I think the striking imagery in Jacob’s dream—that metaphor of the ladder and the angels ascending and descending—a scene referred to again in the Gospel—and its suggestion of the energy of God moving passionately among us is most appropriate for us to think on this Sunday morning when we have initiated a new worship schedule.

In our imagination, can we see this change not merely as a technical solution to the space constraints of the building but rather as a journey we make, a process of continuous creation whereby we allow ourselves to embrace the vision it might unfold—the vision of a community more energized, more dynamic, more focused on service and servanthood?

We have evolved into a community that knows the power of keeping a vision before us. As the scripture says it, “Without a vision the people will die.” How many things that have come to pass for us are the result of seeds of imagination that have been planted and have given birth to life-creating, life-giving ministries and wonderful surprises.  As just one example, for how many years did our vestry talk about the need to reclaim what was the education building of the parish from the 1960’s.

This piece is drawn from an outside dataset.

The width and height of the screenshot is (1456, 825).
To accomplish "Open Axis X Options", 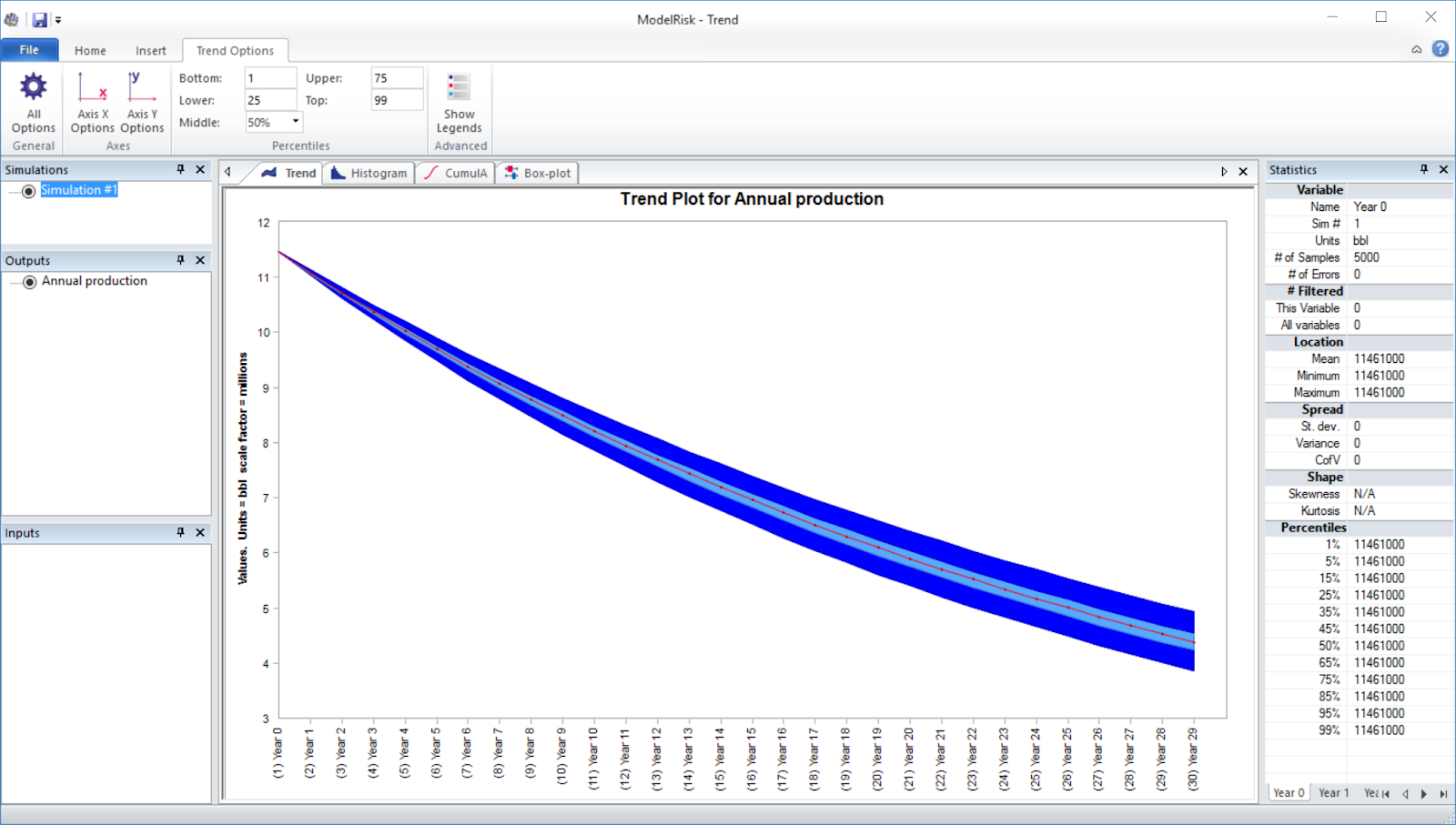I will point(91,103).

Year after year—with more intensity as this congregation grew and our needs increased—we would wring our hands in exasperation wondering how we could achieve this dream. Today our Sunday School children and teachers and our adult choir and choristers enter for the first time a beautiful, clean, spacious home in the newly renovated Warner Center.

All of this, for me, is evidence of the revelation and the promise that God wants to energize us, to grow us as God grew the offspring of Jacob, and send us forth as a blessing to those beyond these sacred, prayer-washed walls. God continues to urge us to employ the gift of holy imagination so that God can surprise us like Jacob with unexpected moments of grace that assure us how much God is in love with us and will always be the source of what makes life worth living. 

Today we begin a new beginning together. May our minds and hearts be opened to the wonderful gift of holy imagination—imagining the possibilities of what can be, claiming God’s promise to grow us as a community and make us a blessing for all people. So we proclaim with Jacob: “How awesome is this place! It is the house of God and the gate of heaven.”